▸ **Instructions for the task**: Turn the lines below into a numbered list, leaving out any blank lines.

---- Entries shown

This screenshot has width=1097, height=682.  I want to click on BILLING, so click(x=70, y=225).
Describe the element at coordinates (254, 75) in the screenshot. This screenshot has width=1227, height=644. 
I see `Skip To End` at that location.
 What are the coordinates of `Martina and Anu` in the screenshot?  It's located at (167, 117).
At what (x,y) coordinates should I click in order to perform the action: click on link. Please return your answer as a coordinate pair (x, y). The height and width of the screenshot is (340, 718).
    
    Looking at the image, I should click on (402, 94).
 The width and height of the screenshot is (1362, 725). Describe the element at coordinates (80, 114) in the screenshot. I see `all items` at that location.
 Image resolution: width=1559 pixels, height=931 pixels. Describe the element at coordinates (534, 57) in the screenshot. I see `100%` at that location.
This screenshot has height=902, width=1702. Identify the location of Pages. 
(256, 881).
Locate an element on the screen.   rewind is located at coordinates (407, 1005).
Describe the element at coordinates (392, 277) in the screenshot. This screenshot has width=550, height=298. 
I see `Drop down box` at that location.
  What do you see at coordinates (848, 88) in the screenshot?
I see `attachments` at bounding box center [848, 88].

--------

▸ **Finished exercise**:
1. This screenshot has width=1097, height=682.  I want to click on BILLING, so click(x=70, y=225).
2. Describe the element at coordinates (254, 75) in the screenshot. This screenshot has width=1227, height=644. 
3. I see `Skip To End` at that location.
4.  What are the coordinates of `Martina and Anu` in the screenshot?  It's located at (167, 117).
5. At what (x,y) coordinates should I click in order to perform the action: click on link. Please return your answer as a coordinate pair (x, y). The height and width of the screenshot is (340, 718).
6.     Looking at the image, I should click on (402, 94).
7.  The width and height of the screenshot is (1362, 725). Describe the element at coordinates (80, 114) in the screenshot. I see `all items` at that location.
8.  Image resolution: width=1559 pixels, height=931 pixels. Describe the element at coordinates (534, 57) in the screenshot. I see `100%` at that location.
9. This screenshot has height=902, width=1702. Identify the location of Pages. 
10. (256, 881).
11. Locate an element on the screen.   rewind is located at coordinates (407, 1005).
12. Describe the element at coordinates (392, 277) in the screenshot. This screenshot has width=550, height=298. 
13. I see `Drop down box` at that location.
14.   What do you see at coordinates (848, 88) in the screenshot?
15. I see `attachments` at bounding box center [848, 88].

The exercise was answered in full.